▶ TEXT PASSAGE:
In the same way that drug-courier profiles presume that almost every airline traveler is a smuggler, federal money-laundering laws presume that almost every citizen with a few bucks should be classified as a potential drug kingpin.

In 1986, Congress passed the Money Laundering Control Act. The law purportedly aimed at drug cartels that were smuggling billions of dollars of illicit profits out of the country. But while the law has not shut down the drug cartels, it has wreaked vengeance on private citizens who often had no idea they were breaking the law. And since it is easier for federal prosecutors to trounce hapless middle-class souls who cannot afford expensive lawyers, that works out just fine for the Justice Department.

Money-laundering laws seek to make practically every citizen an informant against every other citizen. The federal government now requires that a Currency Transaction Report (CTR) be filed for any cash exchange that involves more than $10,000 or, in some cases, more than $3,000. The government’s definition of cash is very expansive. It includes cashier’s checks, certified checks, and money orders. Even someone who buys $3,000 worth of traveler’s checks is automatically turned in to Uncle Sam. Many homebuyers have thus been reported to the IRS as potential money launderers when they have gone to a closing to buy a home with a cashier’s check in excess of $10,000. All gold and silver sales are now reported to the government under money-laundering reporting requirements. More than 10 million CTRs are being filed on American citizens every year.

▶ DATASET EXTRACT:
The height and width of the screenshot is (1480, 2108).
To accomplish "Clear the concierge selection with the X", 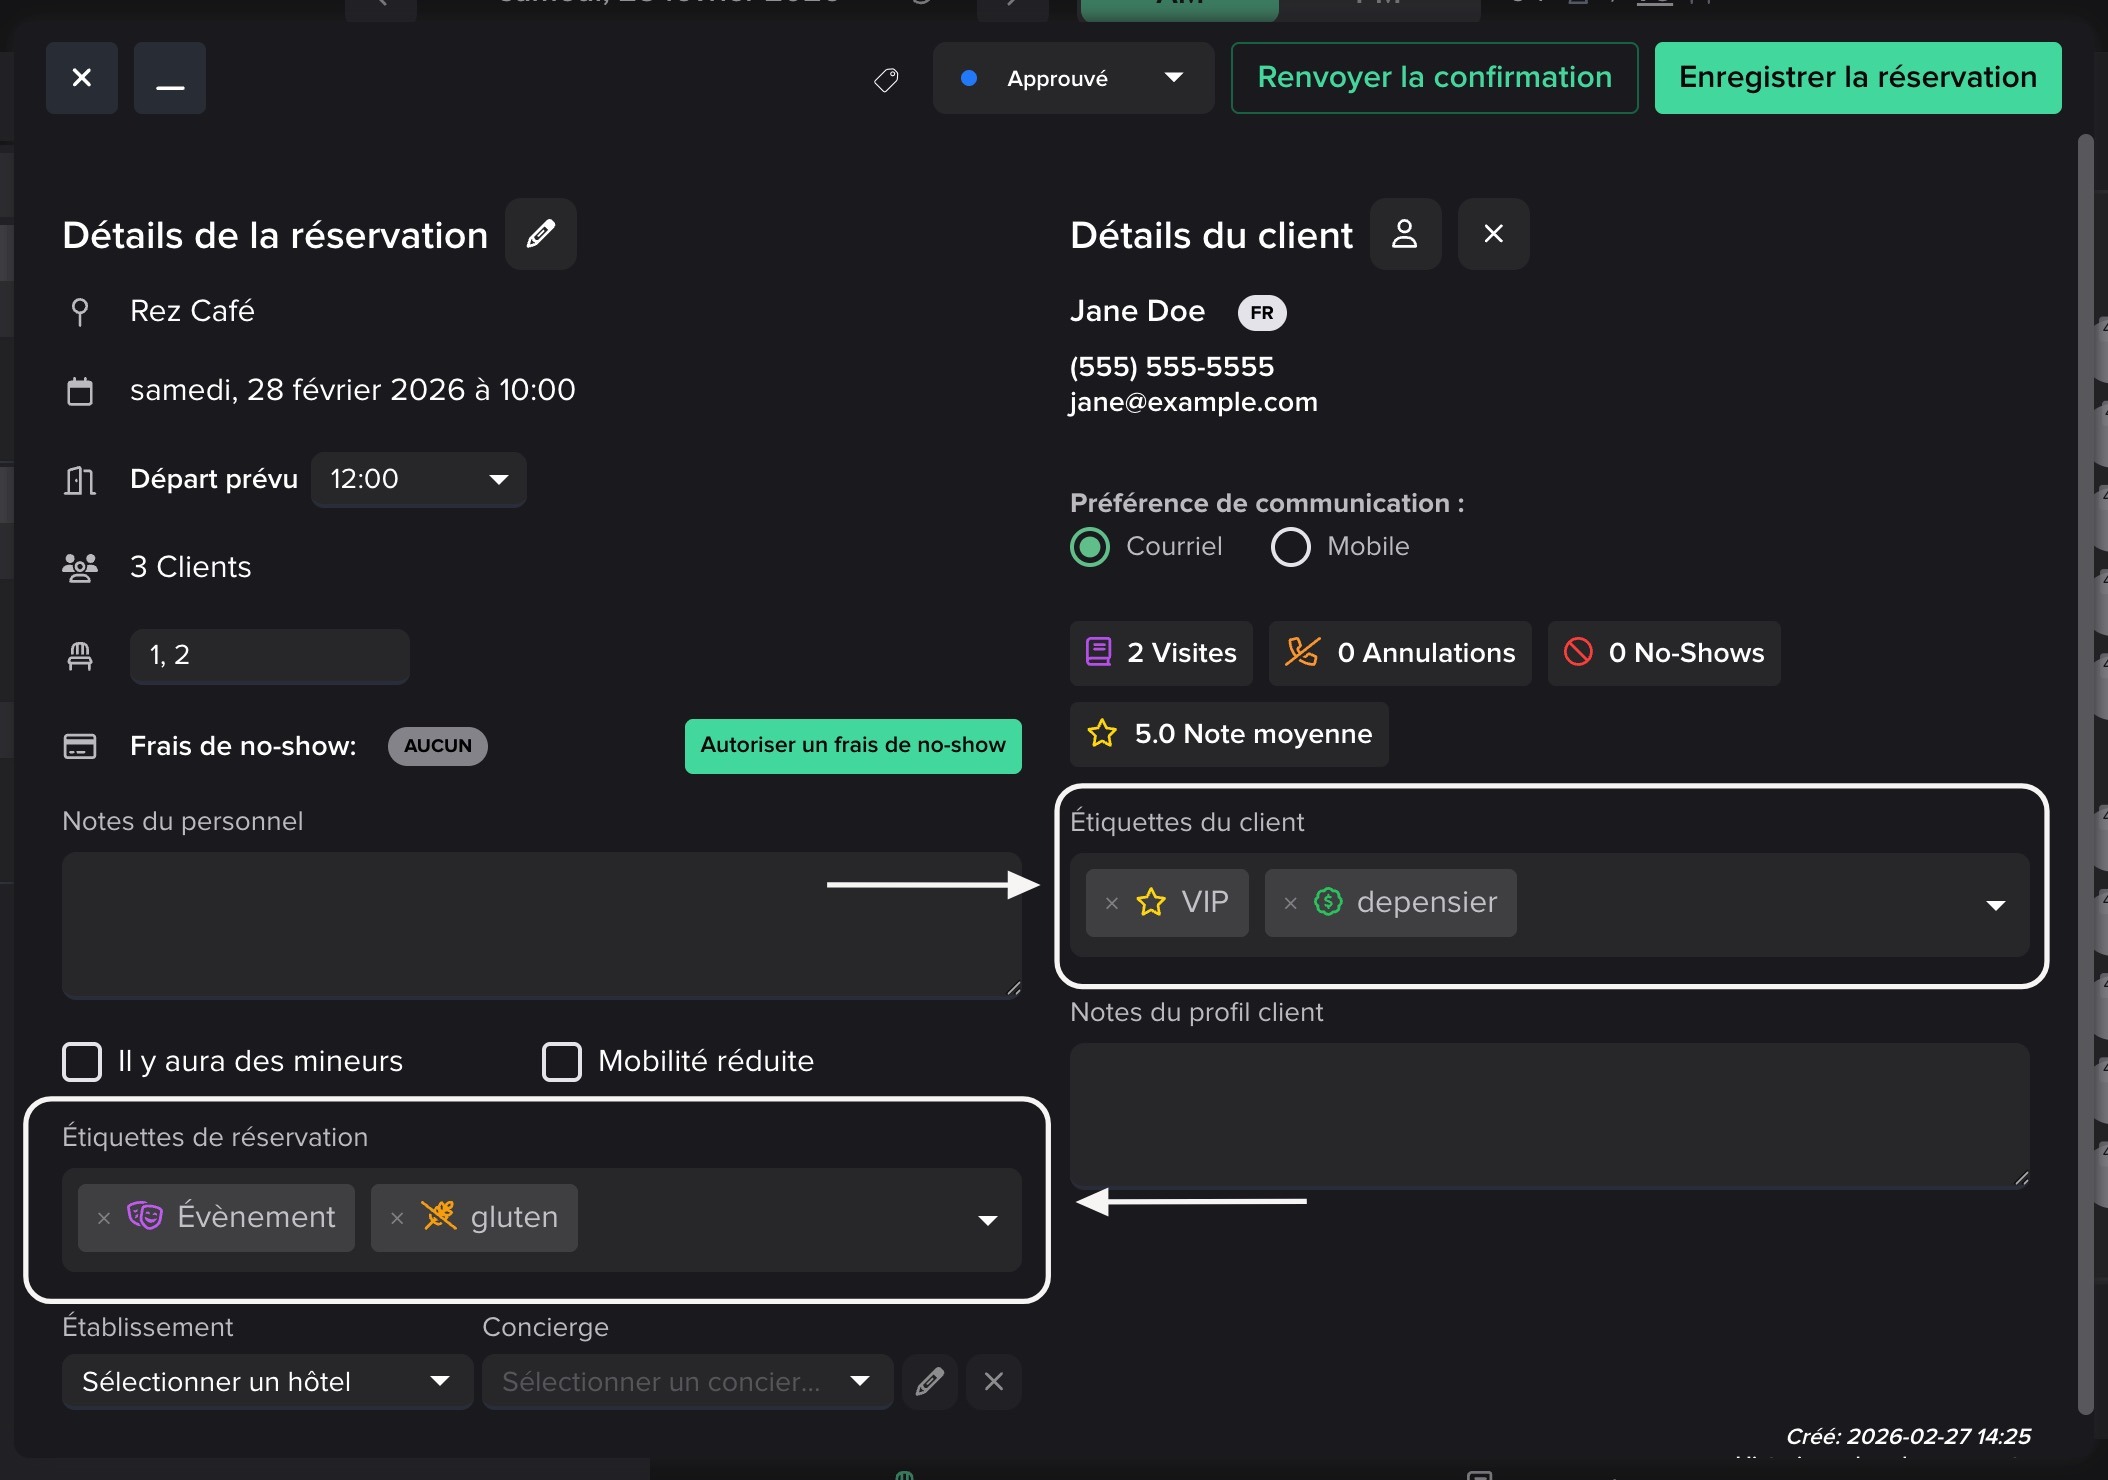I will pos(993,1382).
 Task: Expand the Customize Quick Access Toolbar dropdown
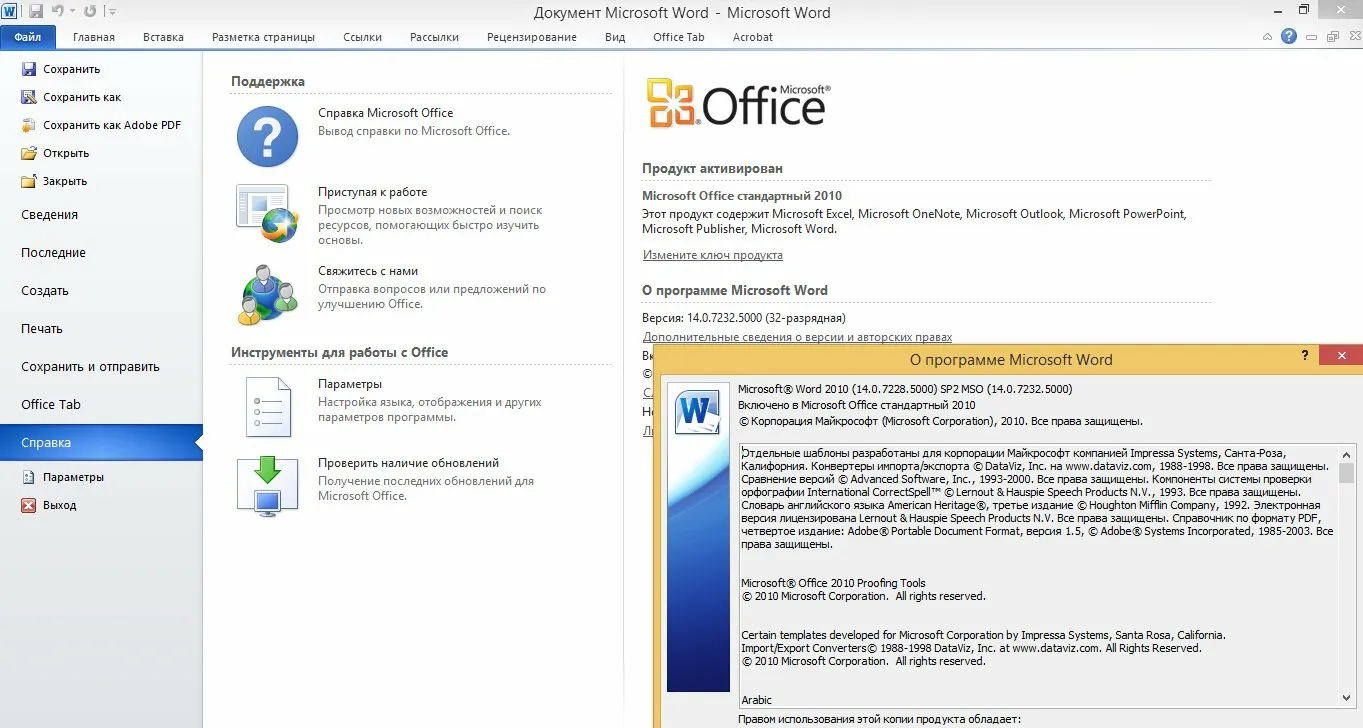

▶ DIRECTIONS FOR THIS TASK:
Transcribe the entire passage on federal money-laundering laws word for word.

▶ WRITTEN SOLUTION:
In the same way that drug-courier profiles presume that almost every airline traveler is a smuggler, federal money-laundering laws presume that almost every citizen with a few bucks should be classified as a potential drug kingpin.

In 1986, Congress passed the Money Laundering Control Act. The law purportedly aimed at drug cartels that were smuggling billions of dollars of illicit profits out of the country. But while the law has not shut down the drug cartels, it has wreaked vengeance on private citizens who often had no idea they were breaking the law. And since it is easier for federal prosecutors to trounce hapless middle-class souls who cannot afford expensive lawyers, that works out just fine for the Justice Department.

Money-laundering laws seek to make practically every citizen an informant against every other citizen. The federal government now requires that a Currency Transaction Report (CTR) be filed for any cash exchange that involves more than $10,000 or, in some cases, more than $3,000. The government’s definition of cash is very expansive. It includes cashier’s checks, certified checks, and money orders. Even someone who buys $3,000 worth of traveler’s checks is automatically turned in to Uncle Sam. Many homebuyers have thus been reported to the IRS as potential money launderers when they have gone to a closing to buy a home with a cashier’s check in excess of $10,000. All gold and silver sales are now reported to the government under money-laundering reporting requirements. More than 10 million CTRs are being filed on American citizens every year.